Comparing Labeled Markov Chains: A Cantor-Kantorovich Approach
Adrien Banse, Alessandro Abate, Raphaël M. Jungers
TL;DR
The paper addresses how to compare Labeled Markov Chains (LMCs) by introducing the Cantor-Kantorovich (CK) distance, which arises from the Cantor topology on $A^\omega$ and can be written as a discounted sum of finite-horizon Total Variation distances: $d(\Sigma_1,\Sigma_2) = \sum_{i=1}^\infty \frac{m-1}{m^i} \mathrm{TV}(p_1^i, p_2^i)$. It establishes that exact CK computation is $\#\mathrm{P}$-hard, proves strong continuity properties and finite-horizon guarantees, and proposes a computable approximation scheme that is itself $\#\mathrm{P}$-hard to compute. The CK distance provides a rigorous, trace-based notion that captures transient behavior and aligns with Cantor-topology intuition, offering practical relevance for abstraction and perturbation analysis in probabilistic systems. Open questions remain on whether CK distance is computable in general and whether there exist efficient polynomial-time approximation methods.
Abstract
Labeled Markov Chains (or LMCs for short) are useful mathematical objects to model complex probabilistic languages.

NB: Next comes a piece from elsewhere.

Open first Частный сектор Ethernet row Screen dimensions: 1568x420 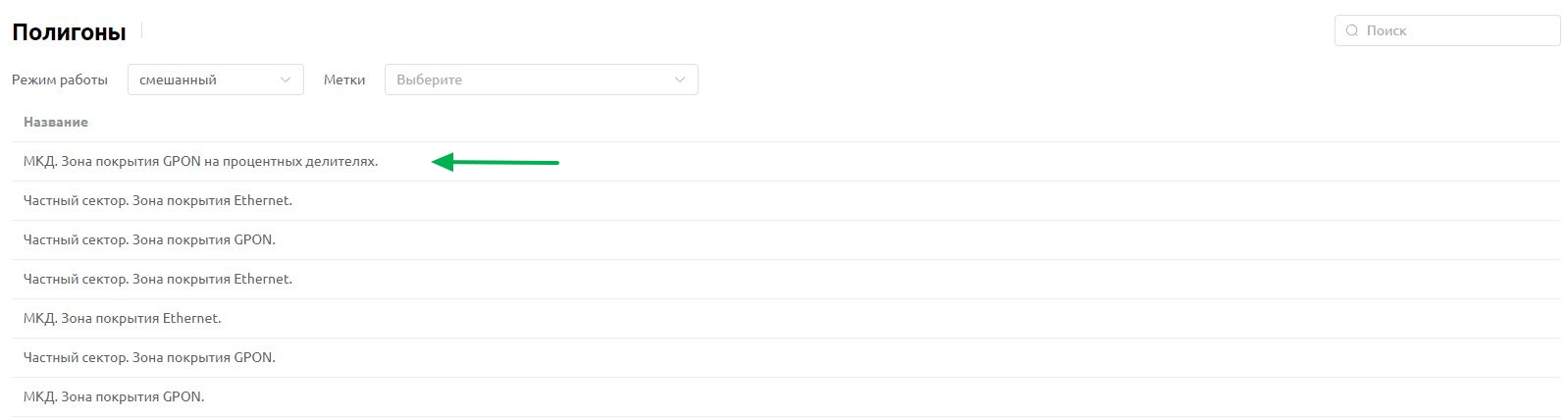pos(785,200)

A central challenge is to compare two LMCs, for example to assess the accuracy of an abstraction or to quantify the effect of model perturbations. In this work, we study the recently introduced Cantor-Kantorovich (or CK) distance. In particular we show that the latter can be framed as a discounted sum of finite-horizon Total Variation distances, making it an instance of discounted linear distance, but arising from the natural Cantor topology. Building on the latter observation, we analyze the properties of the CK distance along three dimensions: computational complexity, continuity properties and approximation. More precisely, we show that the exact computation of the CK distance is #P-hard. We also provide an upper bound on the CK distance as a function of the approximation relation between the two LMCs, and show that a bounded CK distance implies a bounded error between probabilities of finite-horizon traces. Finally, we provide a computable approximation scheme, and show that the latter is also #P-hard. Altogether, our results provide a rigorous theoretical foundation for the CK distance and clarify its relationship with existing distances.